Edwards' teams won 20 conference titles and played in 22 bowl games. BYU also claimed a Heisman Trophy winner, Ty Detmer in 1990, and produced a string of other star quarterbacks including Steve Young and Jim McMahon.

Penn State coach Joe Paterno called Edwards "one of the giants of our profession. There isn't anyone I respect more in coaching than LaVell."

Athletic director Val Hale said a search for a successor will begin "at some point where the timing is better."

"We're going to put the focus on this season," Hale said.

Edwards said he made the decision to retire in January and knew in spring practice this would be his last season.

He told his players of his decision during a team meeting Thursday morning.

"It was really silent in that room and I even felt a little teary-eyed," said defensive end and team captain Setema Gnali. "You could feel a happy kind of sadness. We're happy for him, but it's sad because everyone thinks of coach Edwards and BYU as the same thing."

Edwards' prolific quarterbacks grew into some of the biggest passers in NCAA history, including four Davey O'Brien Trophy winners.

The string started with Gary Scheide and Gifford Nielsen in the 1970s and continued with McMahon, Young, Detmer and others.

BYU quarterbacks under Edwards have passed for more than 100,000 yards, about 57 miles. The Cougars haven't been shut out for an NCAA-record 312 consecutive games.

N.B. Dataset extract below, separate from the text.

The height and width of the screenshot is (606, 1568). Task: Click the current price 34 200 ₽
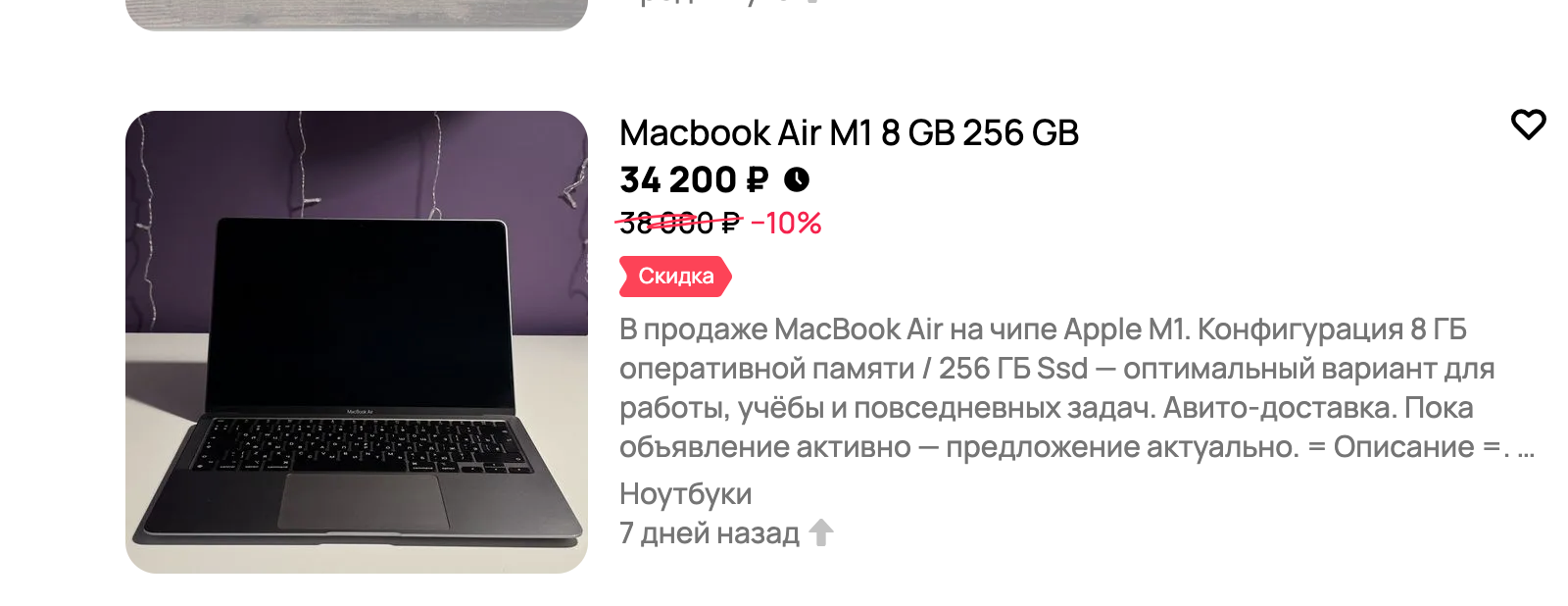pyautogui.click(x=694, y=180)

BYU led the nation in passing seven times under Edwards, whose program also produced Outland Trophy winners in Jason Buck (1986) and Mo Elewonibi (1989).

Edwards was BYU's defensive coordinator when he was promoted in 1972 to succeed Tom Hudspeth. Edwards said he modeled his offense after the Stanford team that Jim Plunkett led to the Rose Bowl that year.

"I remember thinking that being a private school, with the limitations we had, I knew we were going to have to throw," Edwards said.

He was mocked when he installed a passing offense at a time when schools such as Oklahoma and Alabama were running the ball on virtually every dwn and winning national titles.

Edwards spoke to about 100 administrators, players and reporters. Seated in the front row was his wife, Patti, and a daughter, Ann.

Edwards enters his 29th season with a record of 251-95-3, ranking seventh in career Division I victories. He needs four victories this season to pass Tom Osborne for sixth place.

He ranks third among active coaches, behind Joe Paterno and Bobby Bowden.

Before Edwards was hired, BYU had won 43 percent of its games in 47 seasons.

The little-known Mormon Church school in Utah eventually produced victories over national programs like Oklahoma, Notre Dame, Texas A&M, Penn State and Michigan.

Edwards also oversaw the 1982 expansion of Cougar Stadium to 65,000 seats and BYU has led the old Western Athletic Conference and the Mountain West for years in attendance.